▶ WORK REQUIRED: Please copy each line of the listing that includes the string "help".
MATERIAL FOR THE TASK section start
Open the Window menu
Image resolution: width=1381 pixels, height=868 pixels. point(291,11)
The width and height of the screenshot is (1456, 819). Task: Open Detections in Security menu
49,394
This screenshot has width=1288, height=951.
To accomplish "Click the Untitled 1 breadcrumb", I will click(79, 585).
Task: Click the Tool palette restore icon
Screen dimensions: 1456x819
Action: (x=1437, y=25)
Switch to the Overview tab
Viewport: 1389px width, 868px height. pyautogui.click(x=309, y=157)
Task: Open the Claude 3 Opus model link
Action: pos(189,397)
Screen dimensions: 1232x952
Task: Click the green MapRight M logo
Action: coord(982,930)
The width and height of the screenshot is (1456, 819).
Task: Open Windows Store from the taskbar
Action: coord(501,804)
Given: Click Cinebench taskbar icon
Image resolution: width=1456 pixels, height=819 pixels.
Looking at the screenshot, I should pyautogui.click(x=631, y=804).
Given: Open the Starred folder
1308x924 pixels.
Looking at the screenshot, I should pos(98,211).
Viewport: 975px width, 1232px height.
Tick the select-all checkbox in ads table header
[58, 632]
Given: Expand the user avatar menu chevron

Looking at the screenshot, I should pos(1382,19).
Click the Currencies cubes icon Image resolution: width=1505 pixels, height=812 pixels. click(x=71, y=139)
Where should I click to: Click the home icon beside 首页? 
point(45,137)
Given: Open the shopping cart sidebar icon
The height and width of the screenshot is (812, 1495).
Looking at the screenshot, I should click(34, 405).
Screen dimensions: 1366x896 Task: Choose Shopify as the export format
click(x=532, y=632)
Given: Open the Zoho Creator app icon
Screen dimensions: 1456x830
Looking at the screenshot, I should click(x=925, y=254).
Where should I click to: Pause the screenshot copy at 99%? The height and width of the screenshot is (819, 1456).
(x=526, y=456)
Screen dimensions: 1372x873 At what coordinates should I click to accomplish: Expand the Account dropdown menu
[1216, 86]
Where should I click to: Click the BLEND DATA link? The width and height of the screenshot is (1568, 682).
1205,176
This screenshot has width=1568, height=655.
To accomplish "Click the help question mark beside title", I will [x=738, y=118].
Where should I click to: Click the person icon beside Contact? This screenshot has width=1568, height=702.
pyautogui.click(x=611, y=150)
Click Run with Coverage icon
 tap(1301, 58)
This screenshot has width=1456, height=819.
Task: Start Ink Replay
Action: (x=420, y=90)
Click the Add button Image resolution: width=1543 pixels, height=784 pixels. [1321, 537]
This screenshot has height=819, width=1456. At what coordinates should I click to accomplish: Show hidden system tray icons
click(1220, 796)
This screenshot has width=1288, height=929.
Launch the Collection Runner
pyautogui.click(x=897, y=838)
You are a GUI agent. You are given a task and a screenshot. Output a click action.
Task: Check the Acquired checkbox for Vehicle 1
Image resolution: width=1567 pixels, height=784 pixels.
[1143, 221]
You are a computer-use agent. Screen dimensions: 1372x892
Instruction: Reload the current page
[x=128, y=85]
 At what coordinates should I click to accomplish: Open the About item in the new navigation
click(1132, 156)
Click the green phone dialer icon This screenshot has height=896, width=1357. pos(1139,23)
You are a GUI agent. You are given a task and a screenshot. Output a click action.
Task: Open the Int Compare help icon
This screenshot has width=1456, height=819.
MATERIAL FOR THE TASK section end
▶ SOLUTION FOR THIS PROBLEM:
To accomplish "Click the help question mark beside title", I will [x=738, y=118].
Task: Open the Int Compare help icon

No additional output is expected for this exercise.